Le bâtiment de Bidard est un parallélépipède rectangle. Il occupe la partie de parcelle parallèle à la rue Lecointe, le long de laquelle se développe la totalité de la façade. Il est complété à l'arrière par une terrasse et un jardin. L'immeuble des associés, qui vient s'adosser à ce bloc, occupe l'angle de la parcelle. Il présente donc un pan coupé, qu'encadrent des façades rue Lecointe et rue de Douai, et ne bénéficie d'aucun espace à l'arrière.
Malgré ces différences de volumétrie, l'organisation est similaire dans les deux parties d'immeubles.

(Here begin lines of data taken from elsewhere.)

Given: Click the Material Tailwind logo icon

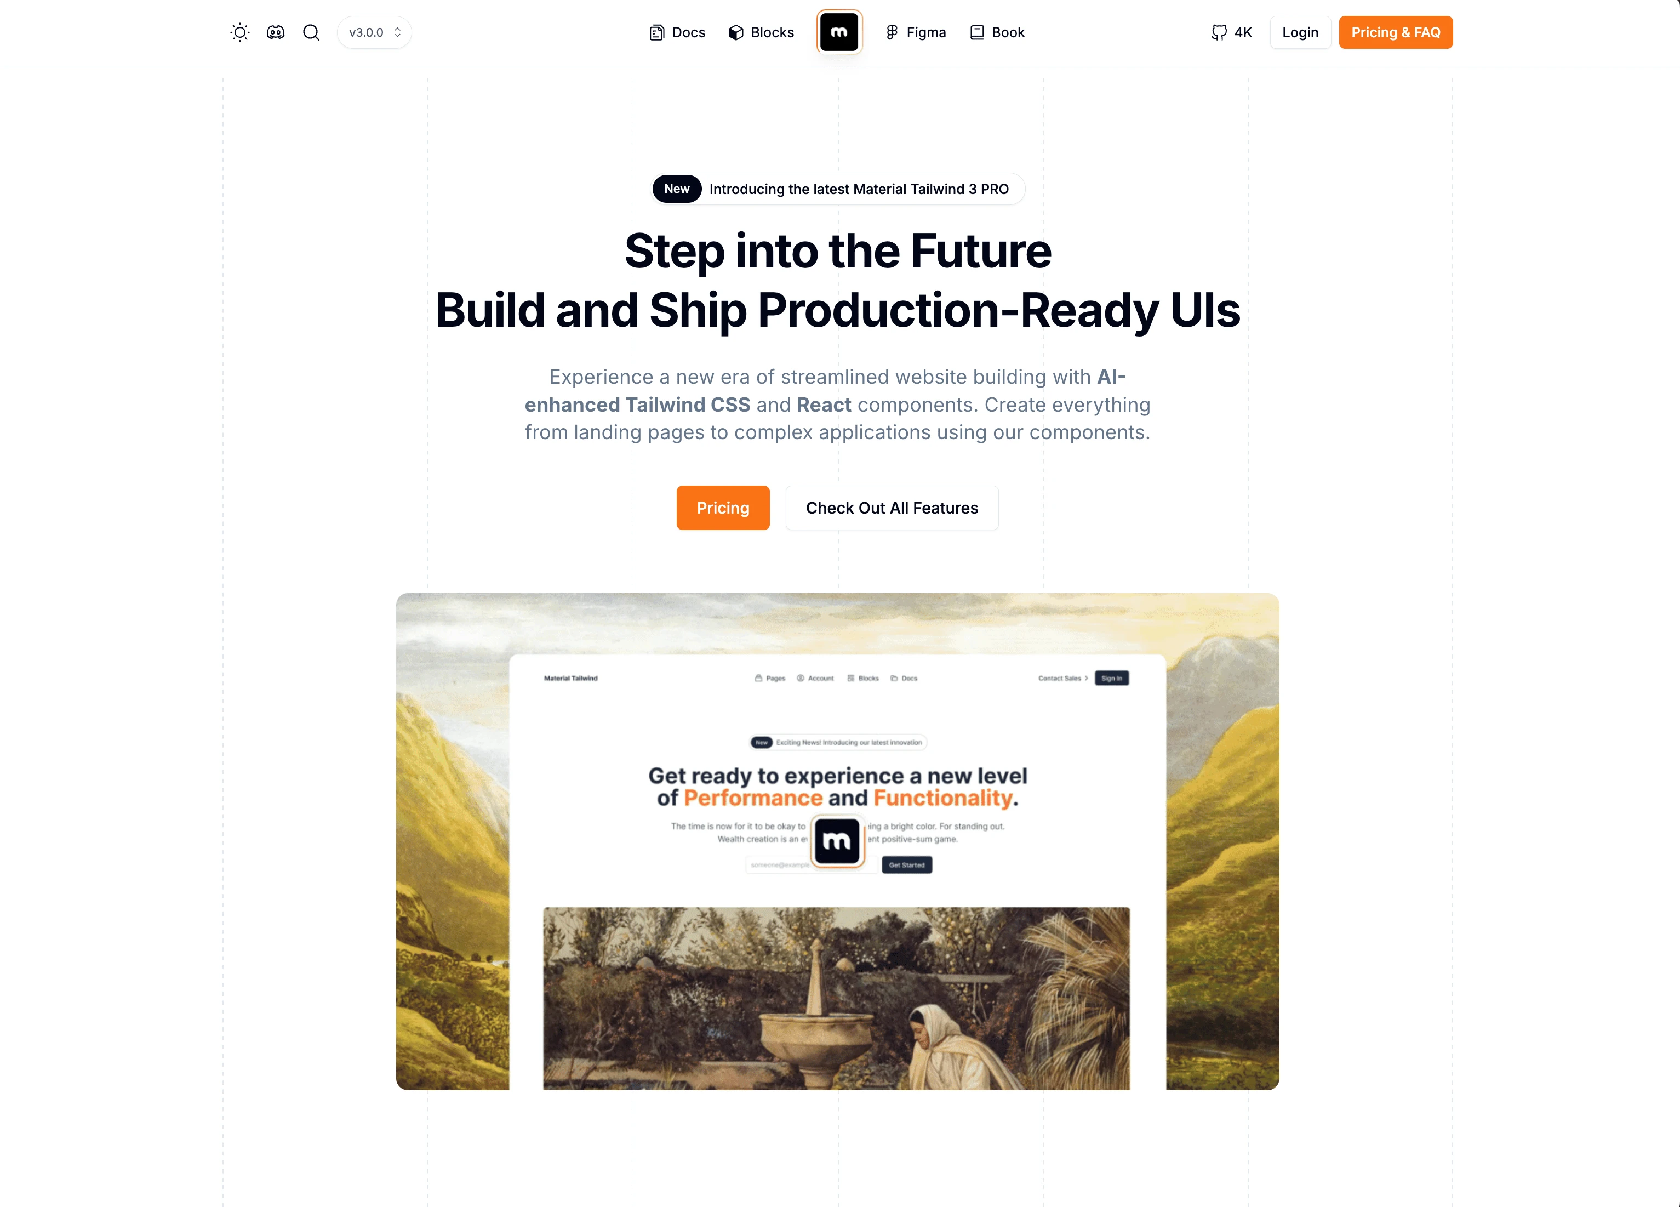Looking at the screenshot, I should pyautogui.click(x=840, y=31).
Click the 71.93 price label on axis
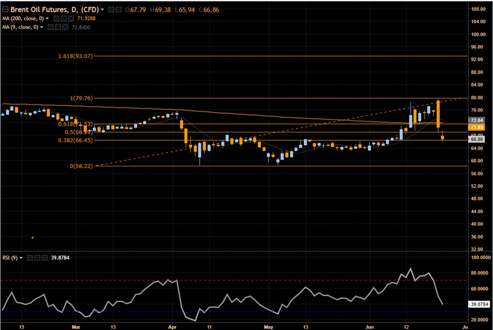The width and height of the screenshot is (493, 330). [x=476, y=128]
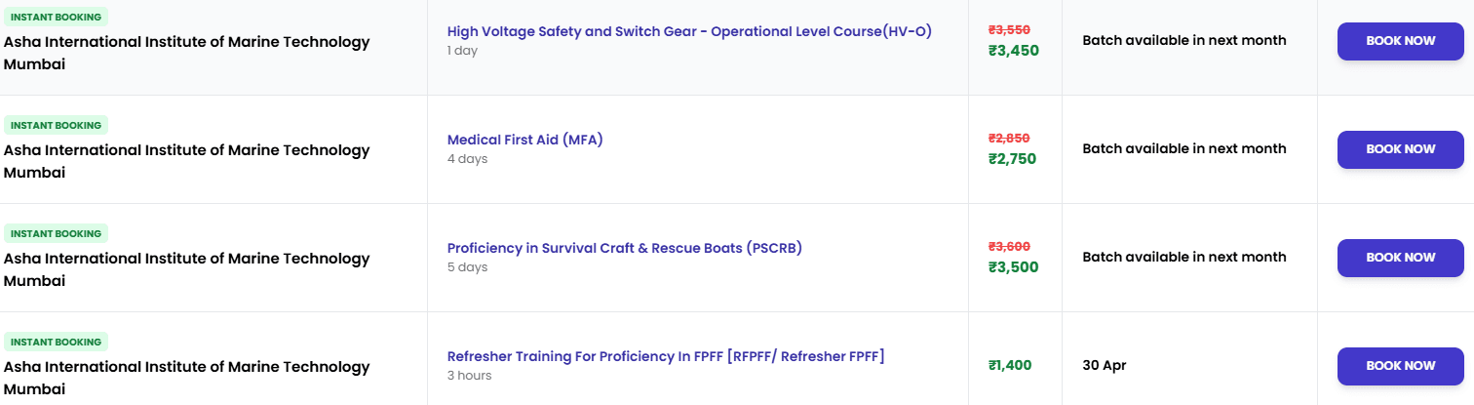Image resolution: width=1474 pixels, height=405 pixels.
Task: Click Instant Booking badge in Refresher FPFF row
Action: (56, 342)

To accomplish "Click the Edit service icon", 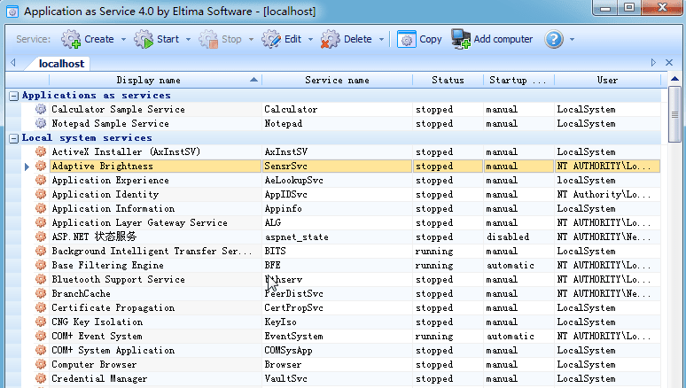I will coord(271,39).
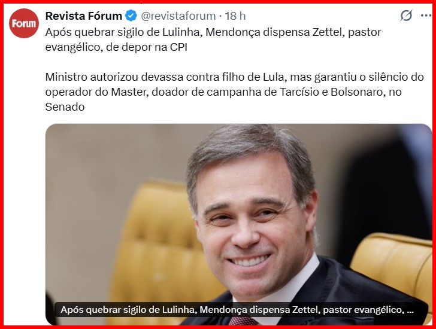This screenshot has height=329, width=436.
Task: Open the article card photo of the smiling man
Action: [238, 224]
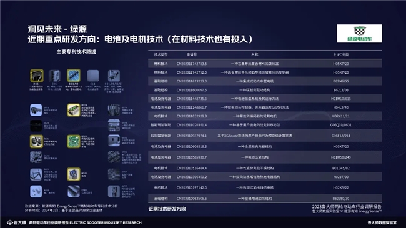This screenshot has height=228, width=406.
Task: Select the row with IPC B01D45/02
Action: click(265, 168)
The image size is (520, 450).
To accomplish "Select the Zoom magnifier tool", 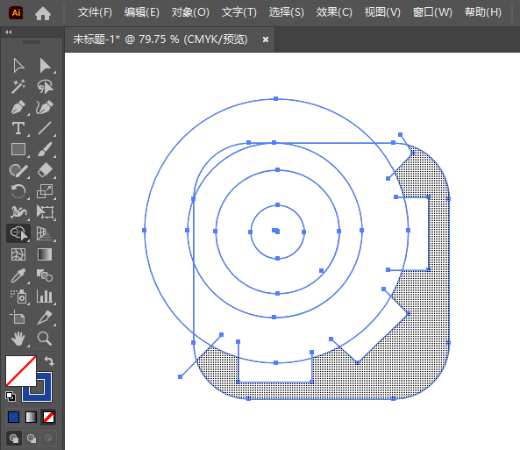I will pyautogui.click(x=45, y=339).

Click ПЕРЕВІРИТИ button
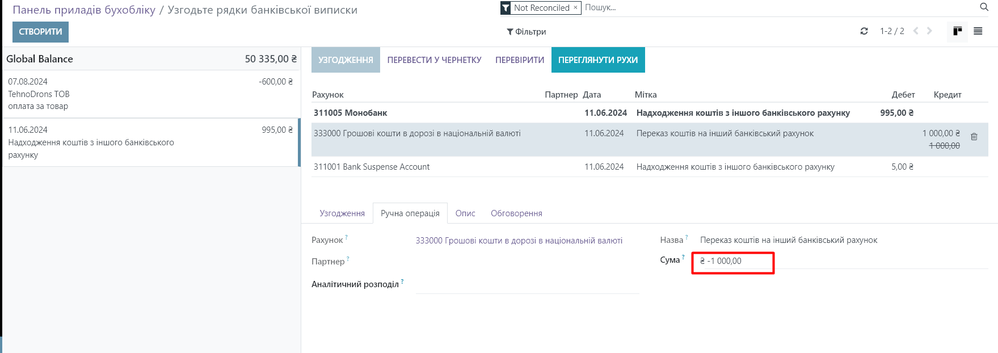[x=520, y=60]
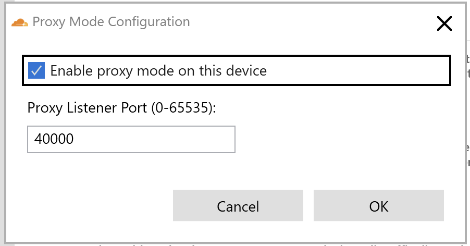
Task: Uncheck the Enable proxy mode checkbox
Action: (36, 70)
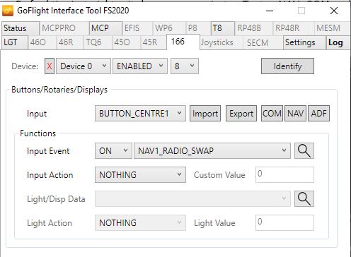Image resolution: width=351 pixels, height=257 pixels.
Task: Open the ON input event dropdown
Action: click(113, 151)
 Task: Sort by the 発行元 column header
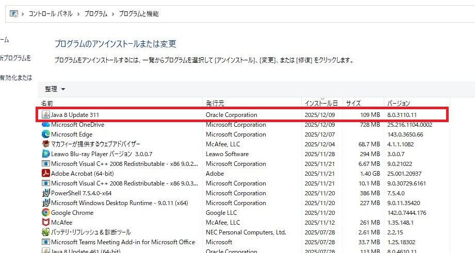(215, 103)
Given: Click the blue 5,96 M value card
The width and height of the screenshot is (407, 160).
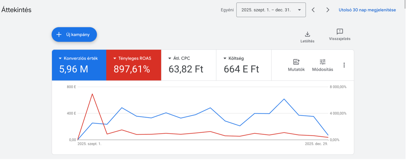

Le rez-de-chaussée, auquel on accède par un "vestibule d'entrée avec trois marches" est consacré à l'activité professionnelle et aux garages. Côté Bidard, les bureaux, dont un "grand bureau de dessin [...] avec un plafond vitré" sont en enfilade. Le seul accès se fait depuis le vestibule, au fond duquel se trouvent l'escalier menant à l'étage supérieur. Les étages accueillent des pièces de vie que sont la cuisine, la salle à manger et les chambres. Il n'y a pas de salon de prévu. Dans la partie de Bidard, le premier étage accueille également, sur l'arrière, une grande pièce dédiée aux archives de l'agence. Toutes les autres pièces donnent sur la rue et sont desservies par un long couloir qui longe le mur sur cour. La salle des archives est couverte d'un toit terrasse et le dernier étage de cette partie du bâtiment est donc en simple épaisseur. Côté associés, la distribution de chaque étage se fait autour du vestibule central. Les appartements de chaque associé, qui ne comprennent qu'une cuisine, une salle à manger, une chambre, un débarras et un ensemble "toilette et WC", sont exactement superposés.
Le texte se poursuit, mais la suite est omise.